▶ Excerpt to read
'''
Nass et al. (Nass et al., 1994) demonstrated that the human-computer relationship is fundamentally social and that a person's social response toward computers is automatic in social situations. It is inferred from their studies that person's interpersonal responses subconsciously expressed toward a robot (in other words, perceptual social illusion (Jacob & Jeannerod, 2005)) underlie the natural communication between the person and the robot. The condition to elicit interpersonal behavior must be related to a mechanism to support natural communication. The android science approach explores the boundary conditions to elicit subconscious interpersonal behavior toward an android from humans by investigating methods to make the android more humanlike.
Humanlike body motions are necessary to implement humanlike behavior in an android. There have been several studies on the generation of humanlike motion, including studies on a model to generate human motion trajectories based on a neurocomputational approach (Flash & Hogan, 1985; Uno et al., 1989; Kawato, 1992; Schaal & Sternad, 2001), a study on the control of a manipulator based on a model of motion trajectories of a person's arm (Kashima & Isurugi, 1998), and studies on a computer graphics (CG) animated characters, which have shown that noise in the motion makes the character's motion more humanlike (Perlin, 1995; Bodenheimer et al., 1999). These studies successfully generated a humanlike motion. However, a humanlike motion specific to communication situations has not been considered. The present study considers the human-like nature of a person's motion during interaction with other people.
A person generally does not produce exactly identical motion when he/she repeats a behavior with the same intention, as shown in Figure 1(a). In contrast, a robot is able to repeat exactly identical motion with a purpose. A person's motion is diverse in that the motion
varies according to noises, mental and physical states, the social situation, and so on, even if the person's intention does not change. We endow an android with motion variety in order to make the android behavior more humanlike. If a person consciously or subconsciously attributes a cause of motion variety in an android motion to such things as the android's mental states, physical states, and the social situations, the person has more humanlike impression toward the android.
'''
▶ Recorded data
'''
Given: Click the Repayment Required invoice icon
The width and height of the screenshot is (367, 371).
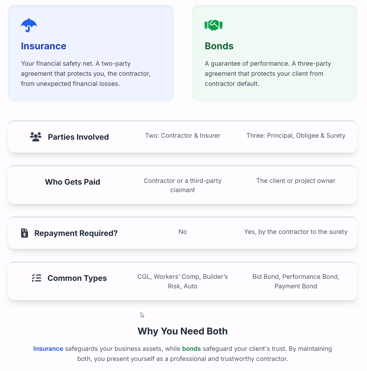Looking at the screenshot, I should [x=25, y=233].
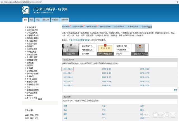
'''
▶ Aim A
From the excerpt on humanlike motion in androids, list every citation given for models that generate human motion trajectories by a neurocomputational approach.
▶ Aim B
Extend the excerpt on humanlike motion in androids, starting after its final sentence.

▶ Reply A
Flash & Hogan, 1985
Uno et al., 1989
Kawato, 1992
Schaal & Sternad, 2001

▶ Reply B
We further consider the variety of human motion. We divide a person's motion into the following two components (an example is shown in Figure 1(b)):
A motion that satisfies his/her intention.
A motion change that is not relevant to the intention (a variation of the physical properties of the motion (i) such as its trajectory and velocity).
The motion variety described in the above means a variety in the motion change. Motion generation models involving a signal-dependent noise have been proposed in studies related to the variety of the motion change (Todorov & Jordan, 2002; Miyamoto et al., 2004). This noise-based variety cannot be controlled even if the subject consciously attempts to control or suppress this variety. In contrast, motion variety caused by such things as mental strain or hesitation can be consciously controlled. We assume that the motion variety in an intentional motion influences the human-like nature of the android behavior, even if an observed motion change caused by the variety is small.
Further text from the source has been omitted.